Allen-Caraco went on to list 10 things people can do to help people struggling with thoughts of self-harm or suicide.
“Reach in,” she said. “Ask curious questions with no intention other than to hear and see another’s pain. Validate the person’s pain, distress, hesitations – whatever they’re expressing.”
She encouraged people to be vulnerable and share personal experiences of pain, trauma or suicidal thoughts. This is one key aspect of peer support, where people with their own history of mental health issues support others in distress or navigating difficult life circumstances.
“Arm yourself with information,” Allen-Caraco wrote. “One of my favorite trainings for non-attempt survivors is called ‘When the Conversation turns to Suicide.’”
“Check out ‘The S Word’ documentary for some insights from survivors. Don’t simply seek a clinical perspective or opinion, seek knowledge from people that experience thoughts and attempts of suicide.”
Promise Resource Network also has a warm line, a mental health line people can call that is completely staffed by peers, others with lived experience of mental health issues. The warm line is funded by Mecklenburg County, but has received nearly 30,000 calls from around the state since it launched at the beginning of the pandemic.

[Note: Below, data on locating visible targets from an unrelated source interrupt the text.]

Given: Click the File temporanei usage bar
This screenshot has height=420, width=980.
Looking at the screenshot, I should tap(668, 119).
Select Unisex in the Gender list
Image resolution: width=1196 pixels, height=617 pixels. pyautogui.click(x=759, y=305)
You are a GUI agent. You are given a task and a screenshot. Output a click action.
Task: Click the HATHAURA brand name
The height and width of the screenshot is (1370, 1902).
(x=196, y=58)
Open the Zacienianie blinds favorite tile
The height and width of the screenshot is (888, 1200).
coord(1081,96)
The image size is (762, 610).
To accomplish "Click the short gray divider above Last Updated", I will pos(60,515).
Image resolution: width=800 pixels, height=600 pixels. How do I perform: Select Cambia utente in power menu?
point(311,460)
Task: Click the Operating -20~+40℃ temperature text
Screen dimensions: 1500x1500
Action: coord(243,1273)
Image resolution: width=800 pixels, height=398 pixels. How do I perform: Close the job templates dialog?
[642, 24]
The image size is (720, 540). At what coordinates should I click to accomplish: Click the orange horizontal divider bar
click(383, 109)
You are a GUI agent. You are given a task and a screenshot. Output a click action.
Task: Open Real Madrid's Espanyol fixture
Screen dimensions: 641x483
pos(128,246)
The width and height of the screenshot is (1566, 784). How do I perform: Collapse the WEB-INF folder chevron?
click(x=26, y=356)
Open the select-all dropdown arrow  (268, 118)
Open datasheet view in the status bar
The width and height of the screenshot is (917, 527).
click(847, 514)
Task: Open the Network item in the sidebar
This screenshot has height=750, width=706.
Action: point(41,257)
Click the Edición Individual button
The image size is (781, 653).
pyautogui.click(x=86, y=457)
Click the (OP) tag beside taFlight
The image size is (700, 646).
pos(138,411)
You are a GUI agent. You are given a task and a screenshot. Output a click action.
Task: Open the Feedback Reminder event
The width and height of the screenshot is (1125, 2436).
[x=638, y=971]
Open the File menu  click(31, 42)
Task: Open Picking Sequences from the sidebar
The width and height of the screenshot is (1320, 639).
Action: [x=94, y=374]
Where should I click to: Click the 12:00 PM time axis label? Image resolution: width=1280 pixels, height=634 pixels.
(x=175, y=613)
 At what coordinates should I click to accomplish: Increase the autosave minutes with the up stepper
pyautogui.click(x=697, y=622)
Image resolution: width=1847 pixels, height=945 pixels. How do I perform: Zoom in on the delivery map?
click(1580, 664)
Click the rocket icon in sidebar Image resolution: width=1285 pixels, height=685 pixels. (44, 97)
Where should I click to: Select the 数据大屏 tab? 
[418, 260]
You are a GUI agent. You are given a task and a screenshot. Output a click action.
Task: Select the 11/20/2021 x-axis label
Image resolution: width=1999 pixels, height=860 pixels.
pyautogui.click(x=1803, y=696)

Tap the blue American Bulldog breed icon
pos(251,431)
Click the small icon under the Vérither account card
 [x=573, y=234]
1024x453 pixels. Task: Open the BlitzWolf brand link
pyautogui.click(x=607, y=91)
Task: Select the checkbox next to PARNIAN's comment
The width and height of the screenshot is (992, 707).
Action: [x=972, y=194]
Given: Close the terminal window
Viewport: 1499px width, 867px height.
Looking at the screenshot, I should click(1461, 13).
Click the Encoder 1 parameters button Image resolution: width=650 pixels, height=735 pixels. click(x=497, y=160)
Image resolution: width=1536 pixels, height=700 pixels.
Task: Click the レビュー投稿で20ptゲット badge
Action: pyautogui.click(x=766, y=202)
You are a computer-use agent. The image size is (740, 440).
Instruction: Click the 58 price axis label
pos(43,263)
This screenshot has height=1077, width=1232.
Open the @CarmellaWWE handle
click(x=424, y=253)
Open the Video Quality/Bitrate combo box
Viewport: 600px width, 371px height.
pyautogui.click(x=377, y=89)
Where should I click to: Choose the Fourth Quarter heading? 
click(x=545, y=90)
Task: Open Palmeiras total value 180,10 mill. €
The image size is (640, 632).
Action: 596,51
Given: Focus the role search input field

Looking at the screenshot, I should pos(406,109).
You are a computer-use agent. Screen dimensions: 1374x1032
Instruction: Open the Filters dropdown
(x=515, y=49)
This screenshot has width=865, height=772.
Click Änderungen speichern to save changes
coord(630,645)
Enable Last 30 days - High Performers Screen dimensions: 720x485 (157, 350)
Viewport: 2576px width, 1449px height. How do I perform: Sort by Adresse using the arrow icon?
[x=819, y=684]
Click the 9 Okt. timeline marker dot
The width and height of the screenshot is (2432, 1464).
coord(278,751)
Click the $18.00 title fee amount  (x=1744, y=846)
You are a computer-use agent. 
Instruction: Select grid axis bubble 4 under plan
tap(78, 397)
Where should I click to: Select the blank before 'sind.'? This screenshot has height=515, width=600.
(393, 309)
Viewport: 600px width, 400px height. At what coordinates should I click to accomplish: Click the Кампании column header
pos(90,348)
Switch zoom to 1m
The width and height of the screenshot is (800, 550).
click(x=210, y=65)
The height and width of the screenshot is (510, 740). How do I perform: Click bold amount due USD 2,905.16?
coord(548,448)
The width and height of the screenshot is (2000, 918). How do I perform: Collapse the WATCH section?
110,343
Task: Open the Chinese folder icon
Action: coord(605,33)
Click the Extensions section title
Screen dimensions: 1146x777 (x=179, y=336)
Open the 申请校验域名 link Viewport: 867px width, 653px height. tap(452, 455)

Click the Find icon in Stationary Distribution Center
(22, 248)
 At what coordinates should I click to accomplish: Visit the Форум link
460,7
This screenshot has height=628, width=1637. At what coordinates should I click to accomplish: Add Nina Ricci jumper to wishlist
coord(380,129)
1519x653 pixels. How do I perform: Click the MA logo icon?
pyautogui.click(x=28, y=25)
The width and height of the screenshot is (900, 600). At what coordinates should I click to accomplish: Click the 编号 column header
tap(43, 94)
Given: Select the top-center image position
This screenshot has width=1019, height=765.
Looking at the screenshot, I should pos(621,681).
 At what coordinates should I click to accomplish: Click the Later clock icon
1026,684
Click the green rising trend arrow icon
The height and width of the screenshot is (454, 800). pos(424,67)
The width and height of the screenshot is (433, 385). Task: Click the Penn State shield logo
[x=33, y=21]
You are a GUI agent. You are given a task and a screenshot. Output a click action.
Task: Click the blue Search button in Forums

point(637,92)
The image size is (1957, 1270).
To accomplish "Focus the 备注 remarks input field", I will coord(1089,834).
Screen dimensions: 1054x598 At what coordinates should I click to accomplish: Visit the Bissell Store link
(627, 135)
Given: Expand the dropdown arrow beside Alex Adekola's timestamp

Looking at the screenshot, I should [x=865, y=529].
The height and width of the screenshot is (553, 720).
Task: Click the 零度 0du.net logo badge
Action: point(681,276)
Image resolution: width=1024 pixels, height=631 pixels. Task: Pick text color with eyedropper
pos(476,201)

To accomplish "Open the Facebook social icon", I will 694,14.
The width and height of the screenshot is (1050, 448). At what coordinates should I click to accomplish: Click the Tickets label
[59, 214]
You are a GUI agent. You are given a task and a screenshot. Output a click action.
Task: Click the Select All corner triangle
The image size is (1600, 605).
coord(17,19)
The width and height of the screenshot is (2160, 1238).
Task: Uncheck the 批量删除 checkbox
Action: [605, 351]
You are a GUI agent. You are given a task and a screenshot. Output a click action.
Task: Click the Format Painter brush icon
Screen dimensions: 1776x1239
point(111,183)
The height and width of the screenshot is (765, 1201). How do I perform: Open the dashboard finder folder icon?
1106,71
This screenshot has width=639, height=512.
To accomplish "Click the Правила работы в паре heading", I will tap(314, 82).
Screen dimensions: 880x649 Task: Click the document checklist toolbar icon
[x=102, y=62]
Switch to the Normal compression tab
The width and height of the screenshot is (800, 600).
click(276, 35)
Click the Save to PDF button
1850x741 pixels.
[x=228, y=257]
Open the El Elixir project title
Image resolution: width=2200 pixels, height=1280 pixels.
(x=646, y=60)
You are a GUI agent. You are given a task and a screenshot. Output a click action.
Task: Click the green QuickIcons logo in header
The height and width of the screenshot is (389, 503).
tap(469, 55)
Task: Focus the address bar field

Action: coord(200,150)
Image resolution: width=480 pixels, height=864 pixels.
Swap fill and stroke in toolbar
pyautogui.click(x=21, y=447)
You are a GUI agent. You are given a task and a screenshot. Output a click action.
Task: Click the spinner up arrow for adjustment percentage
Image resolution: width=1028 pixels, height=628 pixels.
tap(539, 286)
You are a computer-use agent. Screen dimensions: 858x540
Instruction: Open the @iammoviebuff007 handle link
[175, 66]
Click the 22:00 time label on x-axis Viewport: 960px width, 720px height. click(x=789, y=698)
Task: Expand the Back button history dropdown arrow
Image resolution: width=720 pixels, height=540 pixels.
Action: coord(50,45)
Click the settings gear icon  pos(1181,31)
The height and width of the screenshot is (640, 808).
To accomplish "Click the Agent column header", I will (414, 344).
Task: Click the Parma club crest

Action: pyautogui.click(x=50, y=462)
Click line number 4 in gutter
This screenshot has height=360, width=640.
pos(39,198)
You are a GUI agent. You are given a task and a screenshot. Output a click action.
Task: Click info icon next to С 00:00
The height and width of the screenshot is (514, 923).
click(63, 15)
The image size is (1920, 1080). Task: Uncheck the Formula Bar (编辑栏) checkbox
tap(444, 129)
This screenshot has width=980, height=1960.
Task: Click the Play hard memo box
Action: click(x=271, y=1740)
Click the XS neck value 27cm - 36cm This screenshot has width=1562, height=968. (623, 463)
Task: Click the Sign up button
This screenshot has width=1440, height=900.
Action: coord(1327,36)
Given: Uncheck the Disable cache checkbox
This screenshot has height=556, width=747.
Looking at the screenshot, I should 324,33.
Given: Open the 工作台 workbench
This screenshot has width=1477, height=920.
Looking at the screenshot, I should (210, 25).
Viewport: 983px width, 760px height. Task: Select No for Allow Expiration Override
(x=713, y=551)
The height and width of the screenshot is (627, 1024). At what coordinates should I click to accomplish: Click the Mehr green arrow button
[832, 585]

Allen-Caraco said no warm line callers have died by suicide or drug overdose, and her organization has not needed to call 9-1-1 or initiate an involuntary commitment in response to any of the calls. Despite this success, she said there isn’t enough funding to keep the warm line available to the entire state, and she may soon have to limit it to Mecklenburg County residents.
Peer support is supposed to be part of the 9-8-8 initiative’s continuum of mental health resources, and Allen-Caraco hopes her organization’s warm line can be part of North Carolina’s.